Schultz is probably responsible for a few maxed-out credit cards out there. While she didn’t write 1000 Places To See Before You Die as a challenge, she’s met plenty of diehard fans who have made it their life’s mission.

She herself had visited about 60 per cent of those 1000 places when the book was published; now, she said, she’s up to about 80 per cent.

But of all the places she has been, there is one country in Schultz’s book she admitted she’d never visited.

“I have not been to New Zealand,” she said.

“Every time I come here (to Australia) with New Zealand in your backyard I never have enough time.

“And it takes you, like, a year to get there from New York! I really need a chuck of time.”

PATRICIA SCHULTZ’S TOP SPOTS TO VISIT NOW

While in Australia, she explained some of her current favourite places to go, all of which are covered by Trafalgar tours.

Egypt and Turkey

“They were a little on the sideline because of the political situations but you’re hearing a lot about them again,” Schultz said.

“They’ve been longtime perennial favourites for a long time because both of them are so rich in history.

“And the Egyptian and Turkish people are some of the nicest people. I think a lot of it is the Arab hospitality because that’s one of the tenants of their culture, that you are a guest, therefore you are a god in their country.

“They treat you like royalty and I so love travelling to that part of the world, which most people hesitate to travel alone to, especially as a novice traveller or a first-timer.

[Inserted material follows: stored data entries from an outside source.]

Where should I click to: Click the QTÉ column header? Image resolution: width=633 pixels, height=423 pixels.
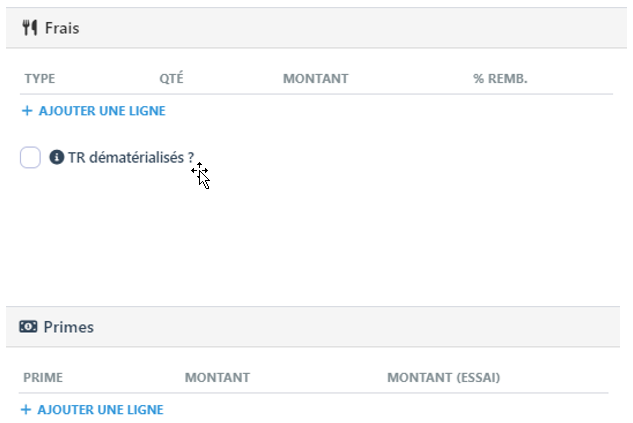(x=171, y=78)
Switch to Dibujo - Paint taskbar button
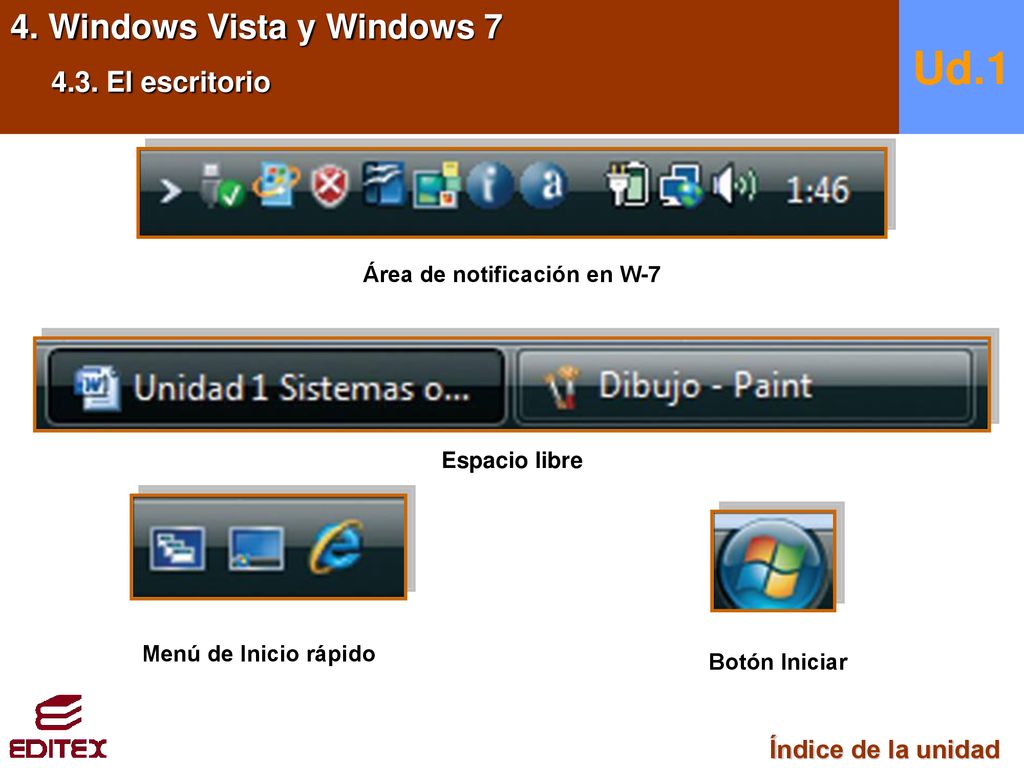Image resolution: width=1024 pixels, height=768 pixels. point(744,386)
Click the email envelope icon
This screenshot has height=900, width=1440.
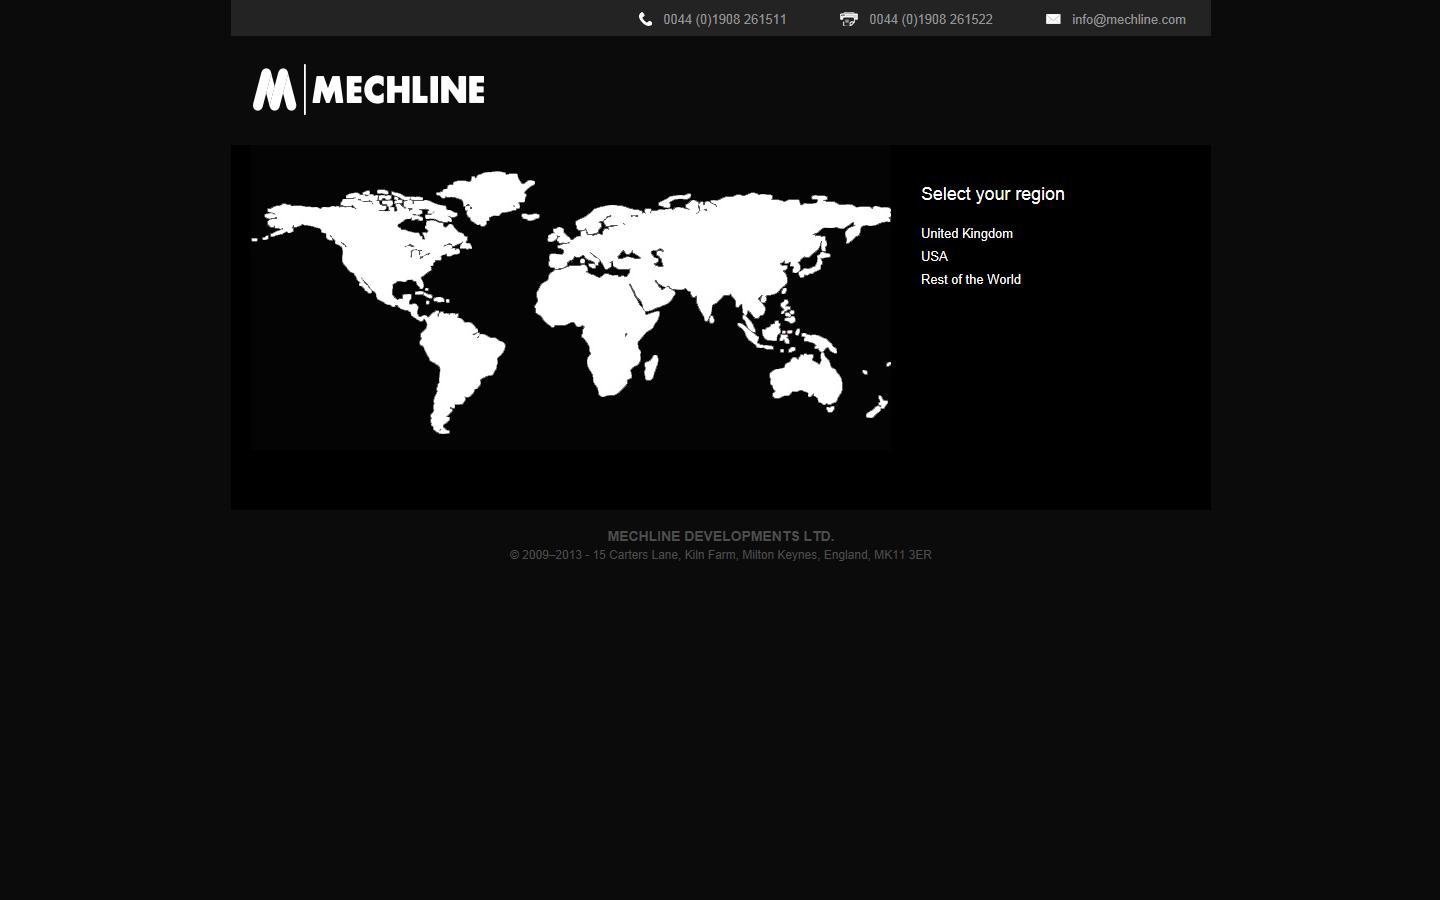click(x=1053, y=19)
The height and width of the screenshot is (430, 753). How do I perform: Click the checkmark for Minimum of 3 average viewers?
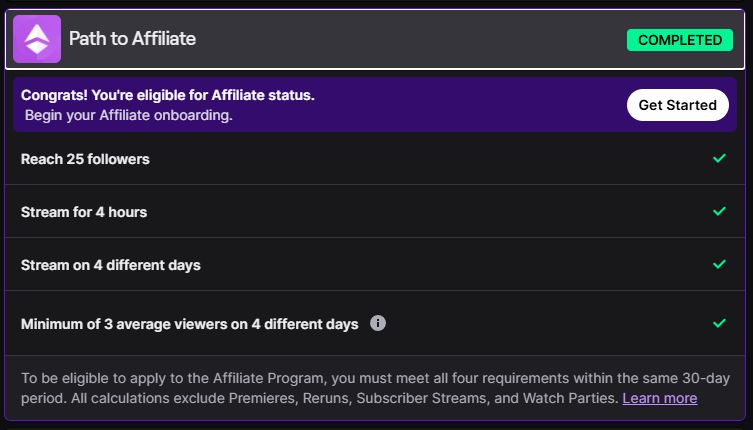[x=719, y=323]
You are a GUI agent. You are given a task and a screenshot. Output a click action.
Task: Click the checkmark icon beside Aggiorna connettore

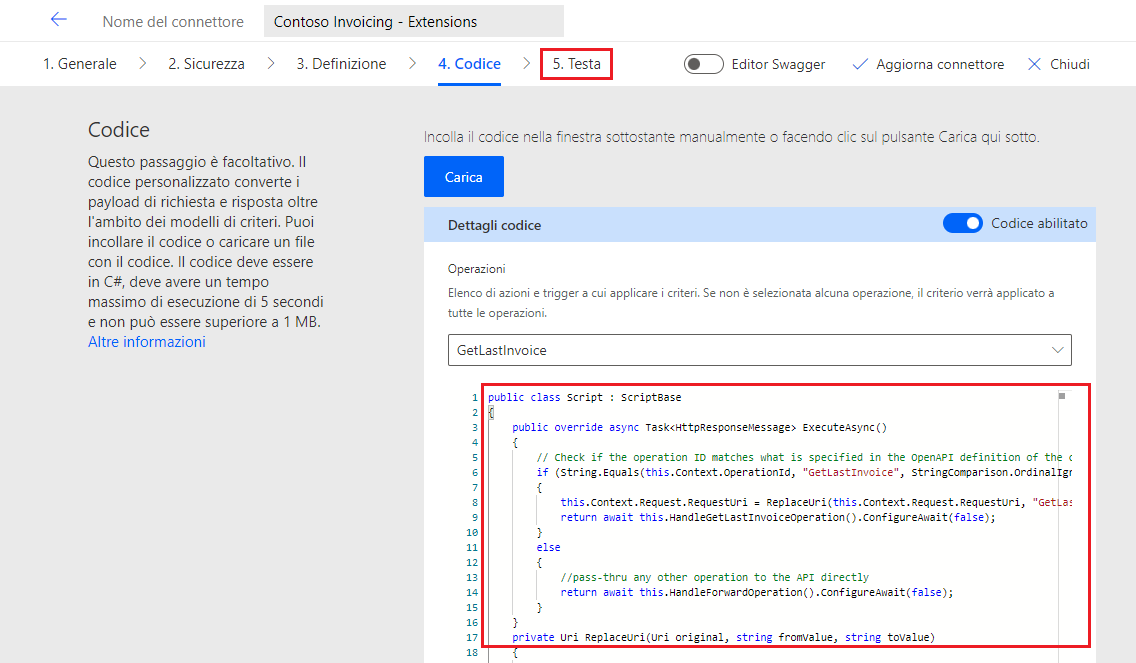tap(859, 64)
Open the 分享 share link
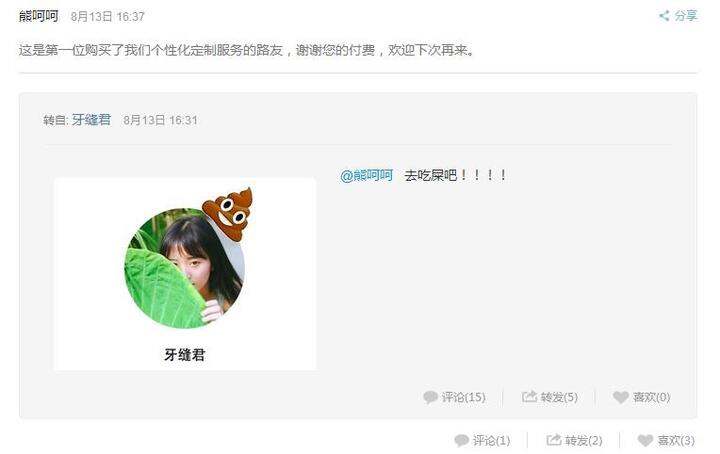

That’s why I think these organised escorted holidays come into play.

“I’ve been to those places in all throughout the Middle East and you can come home with the experience of a lifetime but you miss out on so much of that history thousands of thousands of years and crossroads of civilisation over time.

“But I’ve really come to appreciate what Trafalgar offers because I’ve been many times but often those organised experiences topped them.”

Scandinavia

“I think Europe will always be the go-to place for Australia and America — it’s where we share the most of our immigrant heritage — but Scandinavia is emerging.

“Norway I loved the most, because it’s visually the most stunning with the mountains that go right down into these glacier-caved fjords and there’s hundreds of them.

“If you go in the warm months, May through to September, you have the midnight sun and if you go during the winter months, it’s the northern lights. So I would get on a plane to Scandinavia to see the northern lights alone. And the whole heritage of Vikings is great for families and kids.”

Northern Ireland

“Ireland has long been a favourite destination but Northern Ireland is this recent, tacked-on extension because the Troubles, which people think are still happening, in fact have been over for years,” Schultz said.

“But there are still things happening. They still have the gates that close at night that separate the Catholic and Protestant neighbourhoods in Belfast. And with Outlander and Game of Thrones and all these shows that are shot there, there’s a lot of interest.

“It’s also a great place for kids because of leprechauns and castles, and the whiskey trail — although maybe not for kids — and it’s easy to do independently because we kinda do speak the same language, and they’re such lovely people.”

African safari

“I never like answering the question, ‘What is your top three favourites?’ but Africa to me, I will tell you, should be one of my top three, because of the safari experience and everything that comes with it — it’s not about the animals at all,” she said.

“But the countryside is so untrammelled and pristine and beautiful and very varied from one country or region to the next. And the people are so nice. The African people — it’s like … you come for the elephants and you leave with new-found friendships.

“I think it’s one of the most exciting destinations (Trafalgar) offers. It’s more accessible and more easily bookable, which is good as it’s kind of overwhelming when there are 50 countries in Africa.”